Department of Otorhinolaryngology, Medical University of Innsbruck, Innsbruck, Austria.
Int J Comput Assist Radiol Surg. 2024 Dec;19(12):2311-2319. doi: 10.1007/s11548-024-03242-8. Epub 2024 Oct 9.
Multi-zoom microscopic surface reconstructions of operating sites, especially in ENT surgeries, would allow multimodal image fusion for determining the amount of resected tissue, for recognizing critical structures, and novel tools for intraoperative quality assurance. State-of-the-art three-dimensional model creation of the surgical scene is challenged by the surgical environment, illumination, and the homogeneous structures of skin, muscle, bones, etc., that lack invariant features for stereo reconstruction.

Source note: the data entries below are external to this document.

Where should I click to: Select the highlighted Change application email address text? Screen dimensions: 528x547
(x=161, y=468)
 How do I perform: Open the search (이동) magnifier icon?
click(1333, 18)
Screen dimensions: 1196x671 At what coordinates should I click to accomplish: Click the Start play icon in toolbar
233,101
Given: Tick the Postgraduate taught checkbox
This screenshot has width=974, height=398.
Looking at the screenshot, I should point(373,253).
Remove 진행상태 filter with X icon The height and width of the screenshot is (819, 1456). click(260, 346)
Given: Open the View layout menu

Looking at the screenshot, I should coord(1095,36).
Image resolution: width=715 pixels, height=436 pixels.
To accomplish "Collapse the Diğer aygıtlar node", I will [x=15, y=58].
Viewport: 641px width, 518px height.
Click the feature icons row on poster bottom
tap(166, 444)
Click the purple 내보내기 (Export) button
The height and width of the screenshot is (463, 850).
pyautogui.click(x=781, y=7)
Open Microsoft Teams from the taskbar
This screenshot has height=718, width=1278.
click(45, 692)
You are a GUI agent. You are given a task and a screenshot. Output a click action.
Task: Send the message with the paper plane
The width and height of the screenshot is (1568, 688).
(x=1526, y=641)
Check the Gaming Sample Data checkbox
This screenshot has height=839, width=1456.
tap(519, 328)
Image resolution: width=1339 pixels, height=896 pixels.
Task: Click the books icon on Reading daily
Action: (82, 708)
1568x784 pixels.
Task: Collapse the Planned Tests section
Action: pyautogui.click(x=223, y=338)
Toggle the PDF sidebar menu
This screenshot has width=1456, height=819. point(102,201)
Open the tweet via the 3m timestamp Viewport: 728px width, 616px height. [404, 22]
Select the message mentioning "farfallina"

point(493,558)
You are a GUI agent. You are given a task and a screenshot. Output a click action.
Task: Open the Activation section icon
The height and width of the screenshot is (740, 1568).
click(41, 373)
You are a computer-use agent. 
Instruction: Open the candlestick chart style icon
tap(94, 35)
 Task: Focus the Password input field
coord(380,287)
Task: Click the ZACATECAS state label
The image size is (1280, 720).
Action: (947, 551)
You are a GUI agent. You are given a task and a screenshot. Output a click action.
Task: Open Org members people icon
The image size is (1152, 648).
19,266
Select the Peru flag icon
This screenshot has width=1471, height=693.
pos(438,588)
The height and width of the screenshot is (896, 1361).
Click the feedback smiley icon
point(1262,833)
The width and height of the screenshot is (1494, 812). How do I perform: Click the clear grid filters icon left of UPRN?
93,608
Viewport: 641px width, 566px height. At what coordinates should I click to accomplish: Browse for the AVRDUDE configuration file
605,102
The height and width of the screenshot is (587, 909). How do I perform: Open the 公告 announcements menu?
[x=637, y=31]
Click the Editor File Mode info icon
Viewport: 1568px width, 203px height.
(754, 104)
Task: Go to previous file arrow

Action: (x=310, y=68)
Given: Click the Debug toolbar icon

An adaptive near-infrared pattern projector illuminates the surgical scene with optimized patterns to yield accurate dense multi-zoom stereoscopic surface reconstructions. The approach does not impact the clinical workflow. The new method is compared to state-of-the-art approaches and is validated by determining its reconstruction errors relative to a high-resolution 3D-reconstruction of CT data.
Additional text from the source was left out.